Longtime residents have questioned whether all those new Santa Monicans will worsen traffic gridlock downtown. Despite an aggressive mobility campaign by the City, many commuters stubbornly remain behind the wheel of their own cars. Big Blue Bus ridership is down twelve percent. In a letter to the City, Santa Monica Coalition for a Livable City said current congestion makes downtown inaccessible to residents.

To Stefan, curbing the accessibility of private parking spaces will help the City boost use of public transportation. The plan envisions future residents who need a car will be able to lease surplus parking spaces already available in nearby office buildings.

“I think parking pricing and management is still the number one way we can influence people to make rational choices about transportation because right now what we give away free and abundantly, is parking,” Stefan said.

The strict requirements leave no wiggle room for developers, who so far have mixed feelings on the decreased ratio. While building fewer spaces saves money on construction costs, land use attorney Dave Rand said lenders worry it makes new apartments less attractive to potential renters.

“It’s forward thinking for sure,” Rand said. “It’s no doubt where we’re going to be at some point but the question is: is it too much too soon and will it chill housing in the immediate term?”

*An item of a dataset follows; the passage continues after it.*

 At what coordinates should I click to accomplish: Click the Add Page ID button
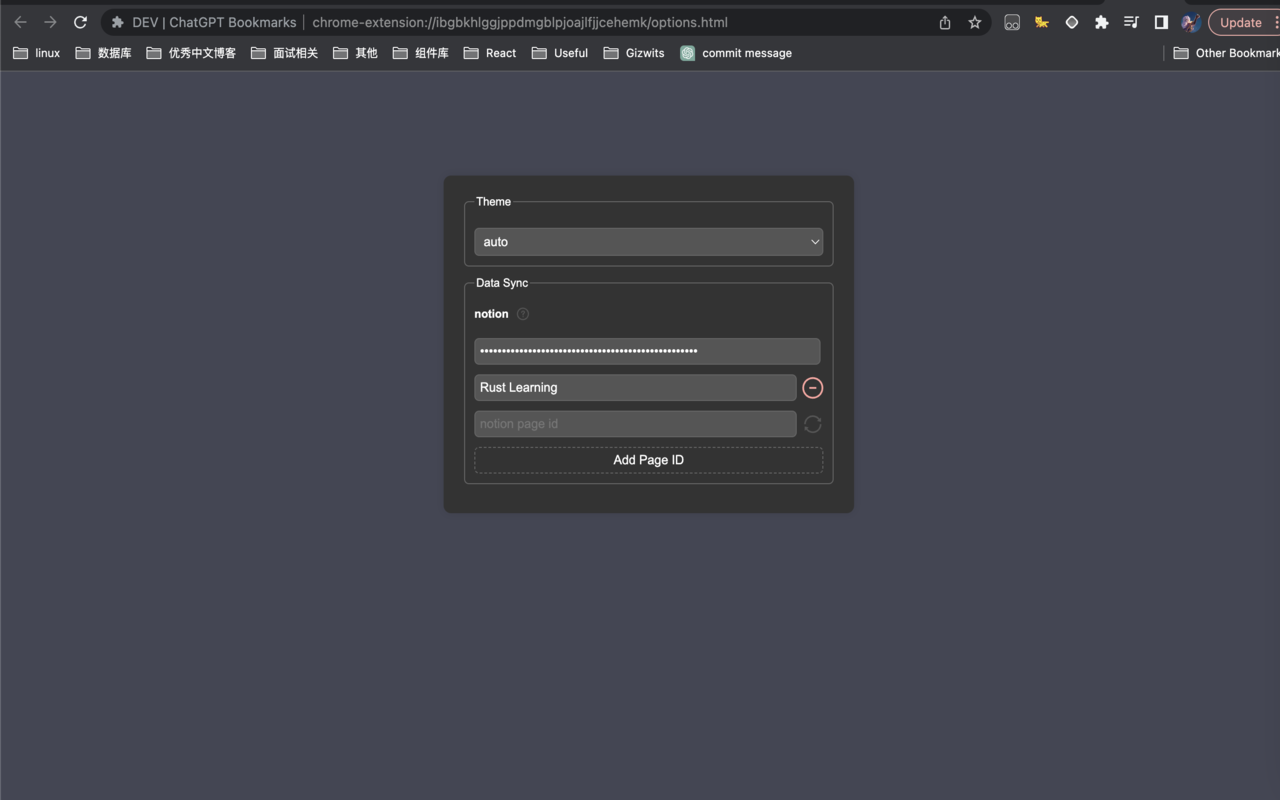coord(648,459)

Rand’s firm Armbruster, Goldsmith and Delvac, LLP lobbies for several prominent developers in Santa Monica, including NMS Properties, WNMS Communities and Century West Partners.

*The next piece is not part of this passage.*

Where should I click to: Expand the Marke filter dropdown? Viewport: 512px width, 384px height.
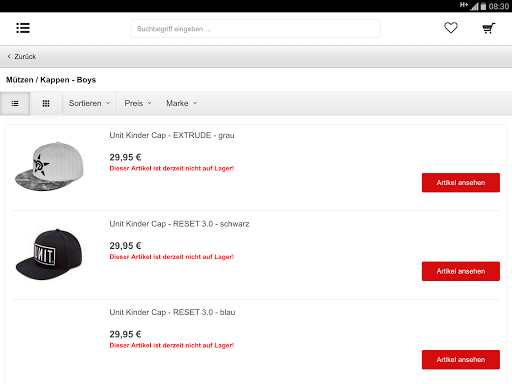(181, 104)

“I guarantee you, when the market is ready for reduced parking standards, they will do it voluntarily and they will not need to be pressured because it will save them money,” Rand said. “It is in their self interest to do it.”

At their last public meeting, Planning Commissioners appeared to support the new requirements. Commissioner Richard McKinnon says the reduced requirements put Santa Monica in step with other major cities as more places restrict parking to reduce gridlock.

“I think we’ve hit peak parking around the world and our job tonight is to try to manage this transition forward,” McKinnon said, adding the City should continue to monitor occupancy rates at public and private garages to gauge progress.

After the Planning Commission votes on the DCP, it moves to the City Council for final approval this summer.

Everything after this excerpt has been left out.